I took a moment to reflect on how we’d arrived there with this stranger, and came to realize he had used a piece of my own tale concerning an ancient and foolish charge I’d made for my tattoo that reads, “Question Everything. Trust No One.” The irony that this all stems from that is only evident to me as I write this.

Before my friend could say another word to the balding sly-fox seated across from us, I posited, “Wouldn’t it be something if you were actually some dude from the IRS who hit up coffee shops, to start up chats, move them towards tax returns, deductions, and the like–so that you could then flag folks for audits down the road?”

Our new friend was a little startled by the insinuation–and after a raucous bout of nervous giggles said, “Oh right, like I’m some sort of James Bond of the IRS? And this is what I do, go around and chat up people in posh neighborhoods to find out what they’ve been up to with their taxes.” This was followed by more nervous quips made in rapid succession that moved us quickly into another subject matter entirely.

Had we blown his cover?
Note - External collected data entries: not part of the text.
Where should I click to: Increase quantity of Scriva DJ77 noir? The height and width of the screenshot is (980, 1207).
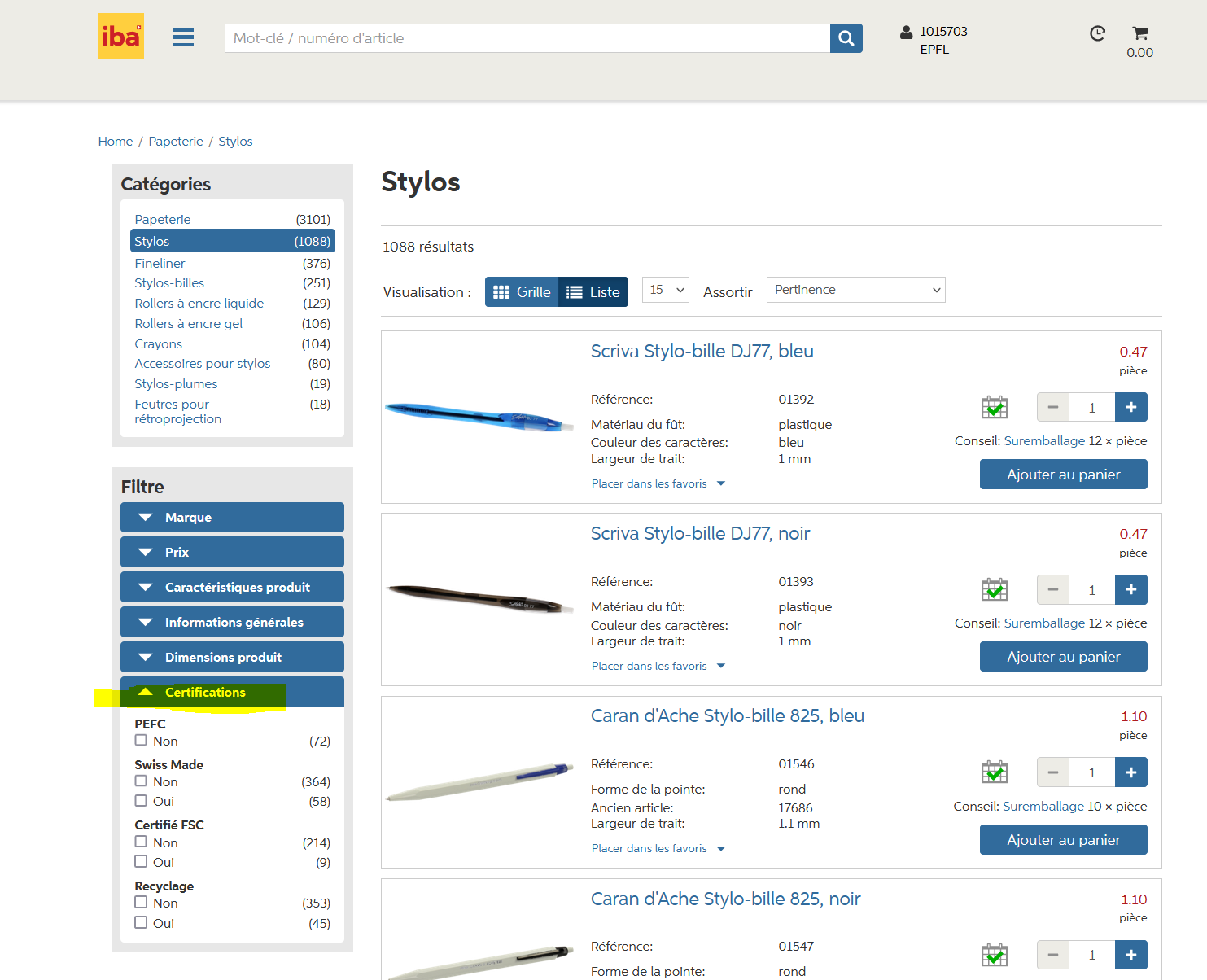coord(1130,590)
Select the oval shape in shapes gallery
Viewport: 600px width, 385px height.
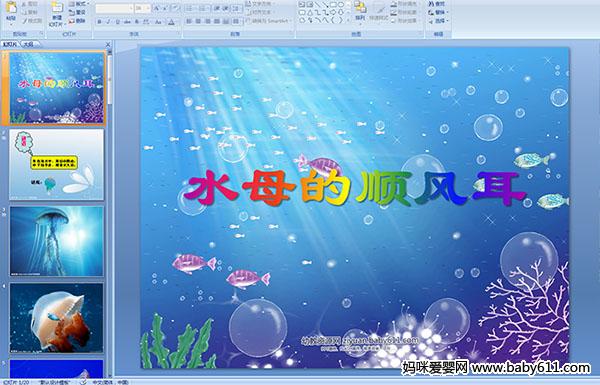pos(342,5)
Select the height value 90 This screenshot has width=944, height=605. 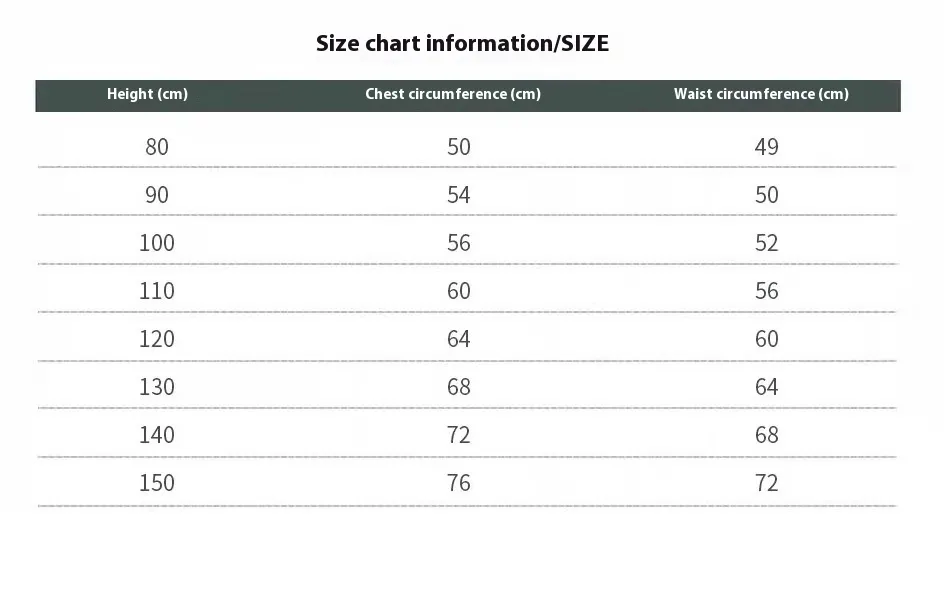(x=157, y=195)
Maybe. Is Williamsburg really a ‘posh’ neighborhood? Maybe. Did I leave fearing that figurative ‘knock’ on the door we all dread might be coming despite our best efforts to play by the rules? Not really. You don’t live with Level 9 Paranoia, and get all willy nilly on the kind of stuff you know for certain Big Brother is keeping tabs on. I’d say I was most taken aback by his suggestion that he might be the James Bond of the IRS. Maybe the Roger Moore Bond. And that’s a big maybe.